Use this tab for period-end stock valuation, insurance figures, or a quick sense of where your money is tied up.
Columns: SKU, Item Name, Type, UOM, Location, On Hand, Unit Cost, Stock Value.
Reorder — What to Buy
The Reorder tab is your restocking shopping list. It lists every item at or below its reorder threshold and, for each one, suggests how much to order.
| Column | Meaning |
|---|---|
| In Stock | Quantity currently on hand |
| Reorder Lvl | The level that triggers replenishment |
| Suggest Qty | How much to order to get back to a healthy level |
| Preferred Vendor | The supplier linked to the item, if set |
| Vendor Price | That vendor’s unit price, if known |
| Est. Cost | Vendor price × suggested quantity |
| Lead Time | Expected delivery time in days, if recorded |
The header adds up the estimated cost to restock everything, so you know the total spend before you commit.
This report only works if items have a reorder level set. Items with no reorder level won’t appear here. Preferred vendor, vendor price and lead time come from the item’s vendor and procurement details — fill those in to get cost estimates.
For turning these suggestions into actual purchase documents, see How to Purchase Stock — the Procurement Workbench builds on the same reorder logic.
P&L — Are Your Parts Profitable?
The P&L tab compares what parts cost you against what you billed for them on service jobs. Set a date range at the top to scope it.
Four summary metrics sit above the table:
| Metric | Meaning |
|---|---|
| Total Cost | Cost of all parts and materials issued |
| Revenue Billed | What was charged to jobs for those parts |
| Gross Profit | Revenue Billed minus Total Cost |
| Overall Margin | Gross Profit as a percentage of revenue |
The per-item table then breaks it down by item — Qty Issued, Total Cost, Revenue Billed, Gross Profit, Margin percent, and the number of transactions. Margin and profit are colour-coded, so a red figure flags a part being issued below cost.
Where does “Revenue Billed” come from? Only stock issues that were billed to a job carry a revenue figure. Parts issued internally with no charge count toward cost but not revenue, which is exactly what pulls a margin down — a useful signal, not an error.
Consumption — What You Use the Most
The Consumption tab shows where your stock is actually going over a date range. Use the By Item / By Category toggle to switch views:
- By Item — each item’s total quantity issued, total cost, number of issues, and its share of total consumption.
- By Category — consumption rolled up by category, with a bar showing each category’s percentage of the total.
A Total figure in the header sums the cost consumed in the period. This is the report to reach for when planning budgets or spotting fast-movers.
The Other Tabs, Briefly
- Inventory — a full snapshot of every item and location with On Hand, Reserved, Available, Stock Value and reorder level. The everyday “what have I got” view.

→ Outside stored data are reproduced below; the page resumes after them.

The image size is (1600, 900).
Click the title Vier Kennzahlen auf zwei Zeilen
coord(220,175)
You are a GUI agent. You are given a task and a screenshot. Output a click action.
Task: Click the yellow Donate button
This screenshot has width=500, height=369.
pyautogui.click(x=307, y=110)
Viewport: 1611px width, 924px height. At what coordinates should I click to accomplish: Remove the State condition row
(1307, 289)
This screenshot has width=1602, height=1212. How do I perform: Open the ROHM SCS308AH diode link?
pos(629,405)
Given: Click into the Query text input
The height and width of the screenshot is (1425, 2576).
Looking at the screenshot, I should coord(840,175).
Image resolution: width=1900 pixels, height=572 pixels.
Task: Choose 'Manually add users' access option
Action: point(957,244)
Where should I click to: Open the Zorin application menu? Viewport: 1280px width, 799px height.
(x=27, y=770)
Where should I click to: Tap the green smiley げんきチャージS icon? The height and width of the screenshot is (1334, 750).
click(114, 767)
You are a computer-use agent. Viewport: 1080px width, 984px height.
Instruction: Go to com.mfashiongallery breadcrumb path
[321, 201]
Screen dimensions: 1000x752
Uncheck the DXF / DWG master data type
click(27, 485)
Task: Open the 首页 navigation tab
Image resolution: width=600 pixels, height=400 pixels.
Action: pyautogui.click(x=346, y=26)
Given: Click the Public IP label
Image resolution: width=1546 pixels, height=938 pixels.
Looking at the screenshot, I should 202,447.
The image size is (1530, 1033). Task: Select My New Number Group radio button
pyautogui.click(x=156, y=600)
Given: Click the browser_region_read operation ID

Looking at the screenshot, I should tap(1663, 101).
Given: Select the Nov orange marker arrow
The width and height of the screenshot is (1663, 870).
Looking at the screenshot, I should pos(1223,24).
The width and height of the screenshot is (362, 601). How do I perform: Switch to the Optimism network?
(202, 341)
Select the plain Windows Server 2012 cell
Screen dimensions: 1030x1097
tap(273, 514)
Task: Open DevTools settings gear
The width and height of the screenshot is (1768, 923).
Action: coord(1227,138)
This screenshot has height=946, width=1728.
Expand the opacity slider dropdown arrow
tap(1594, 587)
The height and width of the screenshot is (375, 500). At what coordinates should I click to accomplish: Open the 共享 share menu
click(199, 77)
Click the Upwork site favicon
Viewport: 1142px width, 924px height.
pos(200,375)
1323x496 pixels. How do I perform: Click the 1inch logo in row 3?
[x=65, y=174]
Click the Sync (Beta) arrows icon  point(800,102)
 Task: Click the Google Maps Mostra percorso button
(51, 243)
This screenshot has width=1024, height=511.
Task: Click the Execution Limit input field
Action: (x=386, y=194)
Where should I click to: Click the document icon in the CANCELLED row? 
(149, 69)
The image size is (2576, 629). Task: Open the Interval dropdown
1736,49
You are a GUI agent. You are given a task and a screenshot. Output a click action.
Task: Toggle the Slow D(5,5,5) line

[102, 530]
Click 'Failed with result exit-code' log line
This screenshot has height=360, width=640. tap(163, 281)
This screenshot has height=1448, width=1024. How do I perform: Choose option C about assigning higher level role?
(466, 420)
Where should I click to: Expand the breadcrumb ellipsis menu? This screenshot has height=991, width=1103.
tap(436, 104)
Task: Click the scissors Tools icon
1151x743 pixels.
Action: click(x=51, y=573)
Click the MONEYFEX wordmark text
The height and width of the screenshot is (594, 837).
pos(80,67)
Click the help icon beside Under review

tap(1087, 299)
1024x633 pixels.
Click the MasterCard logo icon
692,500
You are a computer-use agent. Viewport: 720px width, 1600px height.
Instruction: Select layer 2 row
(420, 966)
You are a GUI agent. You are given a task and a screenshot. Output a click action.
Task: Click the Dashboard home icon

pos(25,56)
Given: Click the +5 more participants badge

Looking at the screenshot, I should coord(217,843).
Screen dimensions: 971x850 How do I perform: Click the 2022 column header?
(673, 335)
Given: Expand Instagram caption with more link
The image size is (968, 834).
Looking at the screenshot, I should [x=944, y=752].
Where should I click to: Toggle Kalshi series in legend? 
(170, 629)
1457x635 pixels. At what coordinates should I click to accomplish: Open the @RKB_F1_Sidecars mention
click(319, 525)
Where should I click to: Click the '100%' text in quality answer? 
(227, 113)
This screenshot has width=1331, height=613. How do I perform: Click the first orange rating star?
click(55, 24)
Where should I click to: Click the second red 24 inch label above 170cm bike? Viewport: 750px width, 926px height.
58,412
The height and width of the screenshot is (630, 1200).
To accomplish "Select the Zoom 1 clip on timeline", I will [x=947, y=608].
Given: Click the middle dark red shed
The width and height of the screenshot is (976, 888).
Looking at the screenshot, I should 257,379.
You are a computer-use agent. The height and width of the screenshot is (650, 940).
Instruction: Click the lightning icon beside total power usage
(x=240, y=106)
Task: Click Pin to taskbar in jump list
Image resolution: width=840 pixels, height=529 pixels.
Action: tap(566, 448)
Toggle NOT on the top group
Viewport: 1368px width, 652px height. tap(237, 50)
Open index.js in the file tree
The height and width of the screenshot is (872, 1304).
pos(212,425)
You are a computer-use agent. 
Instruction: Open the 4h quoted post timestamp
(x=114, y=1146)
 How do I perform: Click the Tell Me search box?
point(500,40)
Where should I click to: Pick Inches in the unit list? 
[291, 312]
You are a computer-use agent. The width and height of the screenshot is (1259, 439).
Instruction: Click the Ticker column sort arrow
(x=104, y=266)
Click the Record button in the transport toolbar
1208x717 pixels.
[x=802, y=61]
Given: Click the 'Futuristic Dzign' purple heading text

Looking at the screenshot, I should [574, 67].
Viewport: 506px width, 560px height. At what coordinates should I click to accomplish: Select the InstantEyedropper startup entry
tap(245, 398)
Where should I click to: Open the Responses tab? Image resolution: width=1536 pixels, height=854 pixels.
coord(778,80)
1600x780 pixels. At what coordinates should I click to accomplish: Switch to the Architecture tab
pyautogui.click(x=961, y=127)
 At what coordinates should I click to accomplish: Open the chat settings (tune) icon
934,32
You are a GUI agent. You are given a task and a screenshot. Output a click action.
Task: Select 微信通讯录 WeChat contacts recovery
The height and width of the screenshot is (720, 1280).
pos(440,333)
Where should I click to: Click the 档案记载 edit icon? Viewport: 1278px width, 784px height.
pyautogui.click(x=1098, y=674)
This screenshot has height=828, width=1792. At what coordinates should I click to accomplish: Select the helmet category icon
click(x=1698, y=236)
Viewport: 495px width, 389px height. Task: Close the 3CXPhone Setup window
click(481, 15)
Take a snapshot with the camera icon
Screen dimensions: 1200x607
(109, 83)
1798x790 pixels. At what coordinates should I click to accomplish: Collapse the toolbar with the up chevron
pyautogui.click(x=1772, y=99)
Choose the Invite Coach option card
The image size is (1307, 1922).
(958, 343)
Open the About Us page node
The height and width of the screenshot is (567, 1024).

- Low Stock — every item below its reorder level, with the Deficit (how far below) plus unit cost and stock value, so you can prioritise by both urgency and money.
- Purchases — a purchase register of stock invoices (GRNs) over a date range, with subtotal, tax and total per invoice and a spend total for the period. See How to Purchase Stock for how these invoices are created.
- Ledger — pick a single item (search by SKU or name), optionally set a date range, and click View Ledger to see every movement — receipts, issues, returns, adjustments — with a running quantity and value after each line. This is the audit trail for one item; for the store-wide movement feed see How to Track Stock Transactions.
Exporting a Report
Every tab has an Export button. Click it and choose:
- Excel (.xlsx) — a formatted spreadsheet with bold headers and sized columns.
- CSV (.csv) — a plain file for import into other tools.
The export always matches the report and date range currently on screen. If a report is empty, the Export button is disabled.
These are Store item reports — spare parts, consumables, tools, fuel and accessories. For reporting on your rental orders, revenue and asset performance, use the main Reports & Analytics area instead.